The National Network of Libraries of Medicine, Middle Atlantic Region (NNLM MAR) staff are always working on something new! Whether we’re developing and teaching classes, exhibiting or presenting at conferences, visiting our Members and Partners, or spending time in the office, our work focuses on advancing the progress of medicine and improving public health through access to health information. Read about some of our more recent activities, highlighted below, to learn what your Regional Medical Library is doing to support health outreach and programming in New York, New Jersey, Delaware and Pennsylvania.
Erin Seger, Sharing Quality Information During an Outbreak: Many public health departments across the country are on alert as the number of cases of COVID-19 increase in the United States. Unfortunately, as a disease spreads, it seems that misinformation does as well. Luckily, health professionals and librarians can go to the National Library of Medicine homepage for high quality resources about this outbreak. There are several NLM resources that provide information about COVID-19: Disaster Lit offers useful, timely information for health departments and others addressing the outbreak, while MedlinePlus offers information they can provide to their communities. PubMed, ClinicalTrials.gov, and other tools are also linked to provide a variety of information. Last week, the National Academy of Medicine also published an article titled, COVID-19: An Urgent Call for Coordinated, Trusted Sources to Tell Everyone What They Need to Know and Do. I suggest checking these out to ensure that you’re well informed!
Michelle Burda, Promoting Good Nutrition: March is National Nutrition Month with the 2020 theme Eat Right, Bite by Bite. To celebrate this observance, I will be teaching a one-hour webinar, Food for Thought: Exploring Nutrition Information Resources. This class is designed to assist librarians, public health workers, health professionals, and the general public in locating authoritative information on nutrition, and topics relating to nutrition. Participants are eligible for 1 continuing education credit awarded by the Medical Library Association (MLA), and this class is also applicable to a MLA Consumer Health Information Specialization. As always, this NNLM class is completely free for anyone to attend, so if you want to learn more about nutrition and quality nutrition information resources, please register and join me on March 19 at 1:30 PM ET!
Kelsey Cowles, Countering Health Misinformation: Tess Wilson and I recently had the pleasure of attending MisinfoCon 2020 at the National Academy of Sciences, Engineering, and Medicine in Washington, DC. Speakers and attendees included academic researchers, employees of public health nonprofits, representatives from companies like Facebook, government experts, journalists, librarians, and more. This interdisciplinary conference created a perfect atmosphere for collaboration in addressing the problem of health misinformation on the internet, with particular attention focused on combating anti-vaccine messages and the rapid spread of Coronavirus-related misinformation. Presenters discussed how misinformation spreads on social media, how both regular people and experts can act most effectively to correct it, how journalists can fight fake health news, how fact-checking organizations work, and why misinformation can be so appealing. A more detailed write-up is forthcoming!
Michael Balkenhol, Promoting Mental Health and Wellness: I recently attended the Public Library Association Conference in Nashville, TN. I was introduced to several new fantastic resources that NNLM MAR’s Community Engagement Coordinator, Tess Wilson will share in our upcoming webinar, Caring for the Mind: Providing Mental Health Information At Your Library on Tuesday, March 24 at 3:00 PM ET. It was great to meet and speak with so many public library workers who are working to meet their patrons where they are, including those experiencing trauma, homelessness, and/or mental illness.
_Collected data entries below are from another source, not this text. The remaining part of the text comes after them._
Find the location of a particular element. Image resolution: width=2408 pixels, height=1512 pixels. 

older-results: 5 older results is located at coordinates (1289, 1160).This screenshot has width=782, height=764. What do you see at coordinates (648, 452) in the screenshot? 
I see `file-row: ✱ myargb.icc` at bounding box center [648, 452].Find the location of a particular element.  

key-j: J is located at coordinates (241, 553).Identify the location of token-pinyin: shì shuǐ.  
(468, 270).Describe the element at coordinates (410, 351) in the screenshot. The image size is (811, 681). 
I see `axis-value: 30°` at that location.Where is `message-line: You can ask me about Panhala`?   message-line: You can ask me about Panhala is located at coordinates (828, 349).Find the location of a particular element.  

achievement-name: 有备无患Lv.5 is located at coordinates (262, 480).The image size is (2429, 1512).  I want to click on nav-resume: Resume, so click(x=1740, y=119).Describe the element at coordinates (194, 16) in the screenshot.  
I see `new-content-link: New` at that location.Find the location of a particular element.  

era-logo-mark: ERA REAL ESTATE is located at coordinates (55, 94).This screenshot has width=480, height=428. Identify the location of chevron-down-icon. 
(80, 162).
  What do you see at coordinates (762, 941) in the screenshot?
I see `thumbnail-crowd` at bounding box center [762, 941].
The webinar will be recorded and all registrants will be notified via email when the recording, slides, and handouts are available. Register today!
Tess Wilson, Variations on Community Engagement: Last week, I was a guest lecturer for a Community Engagement class within the University of Pittsburgh’s LIS program. We used the Electronic Frontier Foundation’s Threat Modeling framework to examine the information-seeking practices and concerns of different communities, and we explored some of the NNLM’s recommended community health data resources. I will also represent NNLM MAR at Pitt’s Community Engaged Scholarship Forum. This day-long workshop explores a wide variety of community work happening on campus and in the city at large.
Kate Flewelling, Share Back: Last week I read with interest, Call to Action: Public Libraries and the Opioid Crisis, an excellent report by the Public Library Association and WebJunction, with funding from the Institute of Museum and Library Services. I especially enjoyed reading the excellent and detailed case studies of how libraries big and small, rural and urban, have responded. I highly recommend reading the report and case studies, then consider applying for NNLM MAR funding to support information-driven campaigns in your community.